▶ _REQUIREMENT_:
An exact copy of all the records is the expected answer.

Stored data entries
--*--

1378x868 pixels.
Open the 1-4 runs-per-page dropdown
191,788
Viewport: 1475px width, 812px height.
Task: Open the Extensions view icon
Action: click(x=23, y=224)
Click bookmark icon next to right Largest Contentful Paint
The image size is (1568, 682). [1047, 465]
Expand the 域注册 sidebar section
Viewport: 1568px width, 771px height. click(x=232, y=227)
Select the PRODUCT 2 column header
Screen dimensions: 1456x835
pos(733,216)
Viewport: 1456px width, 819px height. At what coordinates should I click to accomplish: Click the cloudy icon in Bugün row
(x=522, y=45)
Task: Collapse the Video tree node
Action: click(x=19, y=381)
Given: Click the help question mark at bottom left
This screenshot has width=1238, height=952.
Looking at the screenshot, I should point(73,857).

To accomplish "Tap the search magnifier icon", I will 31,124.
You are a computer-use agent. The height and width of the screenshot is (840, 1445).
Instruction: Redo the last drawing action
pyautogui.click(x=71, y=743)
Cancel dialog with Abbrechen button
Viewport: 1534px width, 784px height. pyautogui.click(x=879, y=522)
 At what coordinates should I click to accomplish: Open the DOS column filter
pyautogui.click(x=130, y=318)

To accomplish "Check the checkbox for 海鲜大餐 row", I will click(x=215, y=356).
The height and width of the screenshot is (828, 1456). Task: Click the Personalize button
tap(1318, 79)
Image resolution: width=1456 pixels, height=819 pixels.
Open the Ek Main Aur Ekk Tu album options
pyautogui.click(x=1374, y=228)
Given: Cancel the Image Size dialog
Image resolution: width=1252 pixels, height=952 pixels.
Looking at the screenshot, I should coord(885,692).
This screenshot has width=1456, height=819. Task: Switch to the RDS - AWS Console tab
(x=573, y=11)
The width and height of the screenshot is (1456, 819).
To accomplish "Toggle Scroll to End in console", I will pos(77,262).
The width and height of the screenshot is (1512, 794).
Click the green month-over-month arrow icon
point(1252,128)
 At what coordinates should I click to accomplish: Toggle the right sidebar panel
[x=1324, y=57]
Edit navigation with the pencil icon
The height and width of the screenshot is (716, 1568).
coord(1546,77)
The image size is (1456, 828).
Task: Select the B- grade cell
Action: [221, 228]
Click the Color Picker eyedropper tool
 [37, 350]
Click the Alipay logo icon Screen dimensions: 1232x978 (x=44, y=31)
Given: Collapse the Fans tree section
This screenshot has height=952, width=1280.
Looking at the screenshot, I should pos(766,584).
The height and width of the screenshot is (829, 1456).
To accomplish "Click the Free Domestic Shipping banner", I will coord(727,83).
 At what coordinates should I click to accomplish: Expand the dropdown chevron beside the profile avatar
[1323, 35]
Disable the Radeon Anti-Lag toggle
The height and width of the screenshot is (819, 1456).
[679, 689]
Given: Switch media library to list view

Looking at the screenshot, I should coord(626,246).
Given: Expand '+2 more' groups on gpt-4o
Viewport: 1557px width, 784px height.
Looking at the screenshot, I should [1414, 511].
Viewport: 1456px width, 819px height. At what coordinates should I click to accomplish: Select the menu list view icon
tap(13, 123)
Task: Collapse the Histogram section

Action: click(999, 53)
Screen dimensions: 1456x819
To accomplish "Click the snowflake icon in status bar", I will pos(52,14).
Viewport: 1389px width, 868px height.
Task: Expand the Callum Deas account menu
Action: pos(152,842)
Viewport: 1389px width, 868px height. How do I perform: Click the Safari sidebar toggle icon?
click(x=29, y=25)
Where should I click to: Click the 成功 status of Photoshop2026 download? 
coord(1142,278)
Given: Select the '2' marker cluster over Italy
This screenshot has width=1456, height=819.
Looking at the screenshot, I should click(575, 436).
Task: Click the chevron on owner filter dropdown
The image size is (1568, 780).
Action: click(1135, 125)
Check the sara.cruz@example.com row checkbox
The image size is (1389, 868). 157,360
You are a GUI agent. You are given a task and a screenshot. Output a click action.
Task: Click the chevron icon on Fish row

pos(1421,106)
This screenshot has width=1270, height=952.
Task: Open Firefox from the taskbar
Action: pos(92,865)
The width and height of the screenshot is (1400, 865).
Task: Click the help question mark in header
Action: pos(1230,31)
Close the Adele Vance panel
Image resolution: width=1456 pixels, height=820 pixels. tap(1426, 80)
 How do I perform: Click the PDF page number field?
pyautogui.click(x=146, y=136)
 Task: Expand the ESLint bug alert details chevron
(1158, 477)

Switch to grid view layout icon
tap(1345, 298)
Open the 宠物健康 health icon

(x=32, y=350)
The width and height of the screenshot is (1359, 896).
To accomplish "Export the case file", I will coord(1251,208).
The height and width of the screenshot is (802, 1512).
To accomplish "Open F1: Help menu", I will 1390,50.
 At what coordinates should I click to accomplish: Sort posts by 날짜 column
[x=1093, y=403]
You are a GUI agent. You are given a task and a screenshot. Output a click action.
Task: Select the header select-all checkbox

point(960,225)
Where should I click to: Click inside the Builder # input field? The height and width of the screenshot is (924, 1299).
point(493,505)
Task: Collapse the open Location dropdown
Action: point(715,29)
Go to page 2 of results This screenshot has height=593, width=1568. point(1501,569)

--*--

▶ _YOUR SOLUTION_:
1378x868 pixels.
Open the 1-4 runs-per-page dropdown
191,788
Viewport: 1475px width, 812px height.
Task: Open the Extensions view icon
Action: click(x=23, y=224)
Click bookmark icon next to right Largest Contentful Paint
The image size is (1568, 682). [1047, 465]
Expand the 域注册 sidebar section
Viewport: 1568px width, 771px height. click(x=232, y=227)
Select the PRODUCT 2 column header
Screen dimensions: 1456x835
pos(733,216)
Viewport: 1456px width, 819px height. At what coordinates should I click to accomplish: Click the cloudy icon in Bugün row
(x=522, y=45)
Task: Collapse the Video tree node
Action: click(x=19, y=381)
Given: Click the help question mark at bottom left
This screenshot has width=1238, height=952.
Looking at the screenshot, I should point(73,857).

To accomplish "Tap the search magnifier icon", I will 31,124.
You are a computer-use agent. The height and width of the screenshot is (840, 1445).
Instruction: Redo the last drawing action
pyautogui.click(x=71, y=743)
Cancel dialog with Abbrechen button
Viewport: 1534px width, 784px height. pyautogui.click(x=879, y=522)
 At what coordinates should I click to accomplish: Open the DOS column filter
pyautogui.click(x=130, y=318)

To accomplish "Check the checkbox for 海鲜大餐 row", I will click(x=215, y=356).
The height and width of the screenshot is (828, 1456). Task: Click the Personalize button
tap(1318, 79)
Image resolution: width=1456 pixels, height=819 pixels.
Open the Ek Main Aur Ekk Tu album options
pyautogui.click(x=1374, y=228)
Given: Cancel the Image Size dialog
Image resolution: width=1252 pixels, height=952 pixels.
Looking at the screenshot, I should coord(885,692).
This screenshot has width=1456, height=819. Task: Switch to the RDS - AWS Console tab
(x=573, y=11)
The width and height of the screenshot is (1456, 819).
To accomplish "Toggle Scroll to End in console", I will pos(77,262).
The width and height of the screenshot is (1512, 794).
Click the green month-over-month arrow icon
point(1252,128)
 At what coordinates should I click to accomplish: Toggle the right sidebar panel
[x=1324, y=57]
Edit navigation with the pencil icon
The height and width of the screenshot is (716, 1568).
coord(1546,77)
The image size is (1456, 828).
Task: Select the B- grade cell
Action: [221, 228]
Click the Color Picker eyedropper tool
 [37, 350]
Click the Alipay logo icon Screen dimensions: 1232x978 (x=44, y=31)
Given: Collapse the Fans tree section
This screenshot has height=952, width=1280.
Looking at the screenshot, I should pos(766,584).
The height and width of the screenshot is (829, 1456).
To accomplish "Click the Free Domestic Shipping banner", I will coord(727,83).
 At what coordinates should I click to accomplish: Expand the dropdown chevron beside the profile avatar
[1323, 35]
Disable the Radeon Anti-Lag toggle
The height and width of the screenshot is (819, 1456).
[679, 689]
Given: Switch media library to list view

Looking at the screenshot, I should coord(626,246).
Given: Expand '+2 more' groups on gpt-4o
Viewport: 1557px width, 784px height.
Looking at the screenshot, I should [1414, 511].
Viewport: 1456px width, 819px height. At what coordinates should I click to accomplish: Select the menu list view icon
tap(13, 123)
Task: Collapse the Histogram section

Action: click(999, 53)
Screen dimensions: 1456x819
To accomplish "Click the snowflake icon in status bar", I will pos(52,14).
Viewport: 1389px width, 868px height.
Task: Expand the Callum Deas account menu
Action: pos(152,842)
Viewport: 1389px width, 868px height. How do I perform: Click the Safari sidebar toggle icon?
click(x=29, y=25)
Where should I click to: Click the 成功 status of Photoshop2026 download? 
coord(1142,278)
Given: Select the '2' marker cluster over Italy
This screenshot has width=1456, height=819.
Looking at the screenshot, I should click(575, 436).
Task: Click the chevron on owner filter dropdown
The image size is (1568, 780).
Action: click(1135, 125)
Check the sara.cruz@example.com row checkbox
The image size is (1389, 868). 157,360
You are a GUI agent. You are given a task and a screenshot. Output a click action.
Task: Click the chevron icon on Fish row

pos(1421,106)
This screenshot has width=1270, height=952.
Task: Open Firefox from the taskbar
Action: pos(92,865)
The width and height of the screenshot is (1400, 865).
Task: Click the help question mark in header
Action: pos(1230,31)
Close the Adele Vance panel
Image resolution: width=1456 pixels, height=820 pixels. tap(1426, 80)
 How do I perform: Click the PDF page number field?
pyautogui.click(x=146, y=136)
 Task: Expand the ESLint bug alert details chevron
(1158, 477)

Switch to grid view layout icon
tap(1345, 298)
Open the 宠物健康 health icon

(x=32, y=350)
The width and height of the screenshot is (1359, 896).
To accomplish "Export the case file", I will coord(1251,208).
The height and width of the screenshot is (802, 1512).
To accomplish "Open F1: Help menu", I will 1390,50.
 At what coordinates should I click to accomplish: Sort posts by 날짜 column
[x=1093, y=403]
You are a GUI agent. You are given a task and a screenshot. Output a click action.
Task: Select the header select-all checkbox

point(960,225)
Where should I click to: Click inside the Builder # input field? The height and width of the screenshot is (924, 1299).
point(493,505)
Task: Collapse the open Location dropdown
Action: point(715,29)
Go to page 2 of results This screenshot has height=593, width=1568. point(1501,569)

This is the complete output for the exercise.